Dominio público, por Sergio del Molino
La verdad es que no sé si han pasado ya o van a pasar a partir del 1 de enero, que sería lo lógico, pero, sea como fuere, es cosa hecha. Según la ley de propiedad intelectual de 1879 (la vigente es de 1987, pero no afecta al legado de autores muertos antes de ese año), las obras de los escritores españoles fallecidos en 1936, un buen año para morirse, pasan a dominio público, al cumplirse ochenta años desde que finaron. En la lista están, entre otros, Ramón María del Valle-Inclán, Federico García Lorca, Miguel de Unamuno o Pedro Muñoz Seca. Esto quiere decir que los editores no tendrán que negociar con nadie si quieren publicar Luces de bohemia, Bodas de sangre, Niebla o La venganza de Don Mendo. Tendrán que hacer otros trámites, pero sin abonarle nada a nadie.

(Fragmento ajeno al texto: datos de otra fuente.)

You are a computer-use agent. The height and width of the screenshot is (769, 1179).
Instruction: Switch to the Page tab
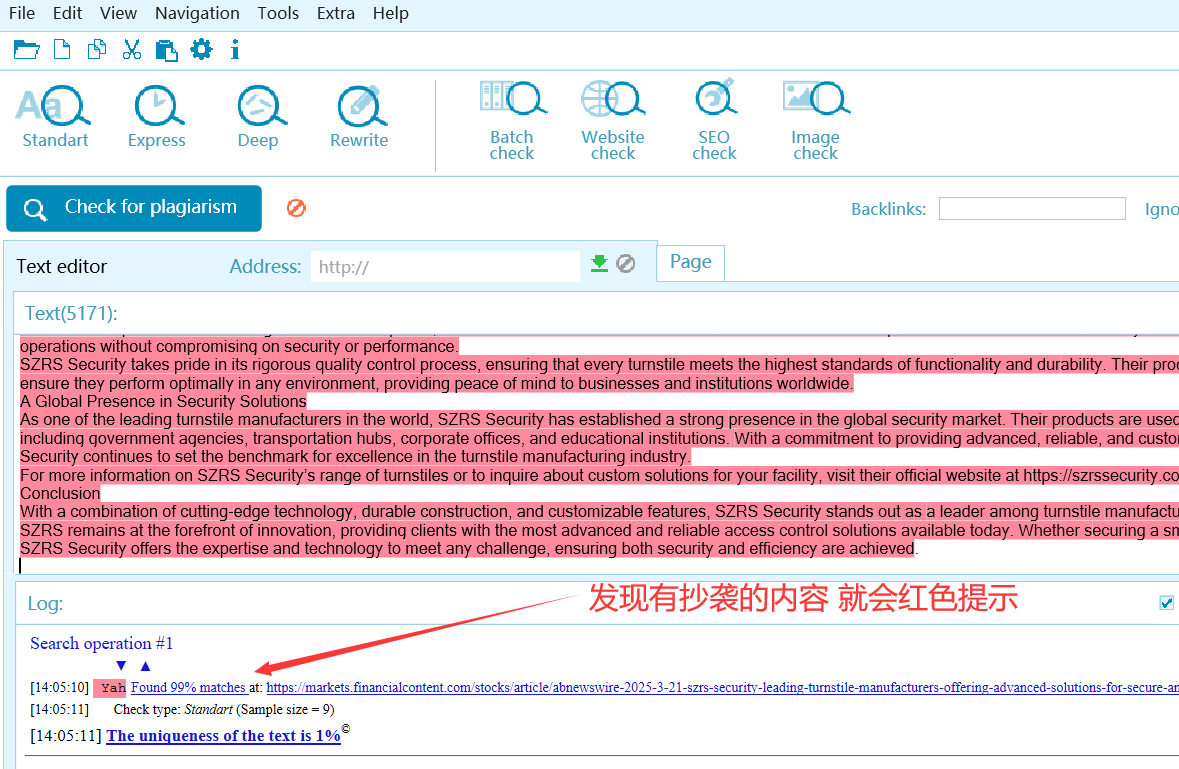point(690,262)
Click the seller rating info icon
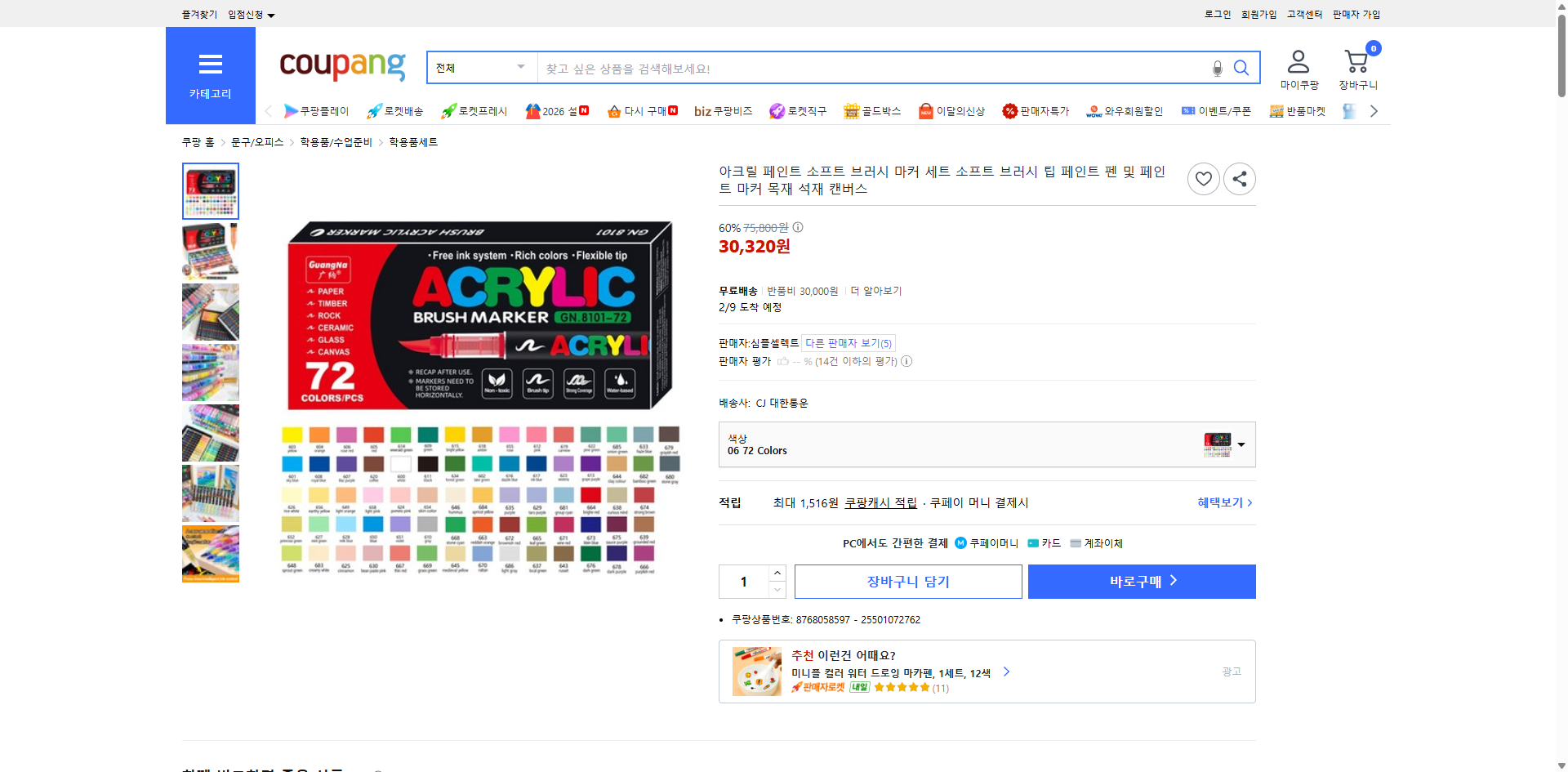This screenshot has height=772, width=1568. coord(906,361)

¿Es esta una buena noticia? Pues según. A primera vista, sólo puede sentar mal a los herederos. Si yo tuviera la propiedad de los derechos de cualquiera de estos autores, me fastidiaría mucho perderla y pagaría con gusto al abogado que me permitiera dilatar la gestión con cualquier trampa de las que seguramente habrá. En un mundo que glorifica la free culture y que tiene tanta aversión a pagar por leer libros, ver películas o escuchar música, la liberación de unos derechos de propiedad intelectual será motivo de celebración, incluso un avance en la difusión de la cultura.
Sin embargo, el dominio público puede significar una segunda muerte. Como exhumar los cadáveres de los aludidos, darles vida durante un minuto y volverlos a enterrar otra vez, esta vez más hondo (no se aplica esto en el caso de Lorca). El dominio público es un coto donde los editores apenas pescan, por muy gratuito que sea. Salvo unos clásicos rentables y un repertorio obvio, las obras de dominio público pueden pasar mucho tiempo olvidadas. Quizá para siempre, sin conocer reediciones. Porque, mientras existen herederos, albaceas y gestores de derechos de autor como fundaciones, existen personas que trabajan para mantener el legado del autor presente en las librerías y colecciones. Personas que frecuentan agencias literarias y editoriales para vender las obras del abuelo, que piden explicaciones a los editores si las ediciones no están a la altura y que recuerdan a ministros y responsables de política cultural que su abuelo es importante y merece atención.
Cuestión aparte es lo extraña que es una propiedad con fecha de caducidad. Hay en el mundo gente que vive en la casa que sus antepasados construyeron hace quinientos años, sin que nadie, en quinientos años, haya cuestionado la propiedad y el derecho a legarla en herencia. Pero si heredas la propiedad de una obra literaria, sabes que desaparecerá un día. No sé si está bien justificada esta caducidad.
Yo temo por lo que va a ser de Valle, de Unamuno, de Lorca y de Muñoz Seca. Lo temo de veras.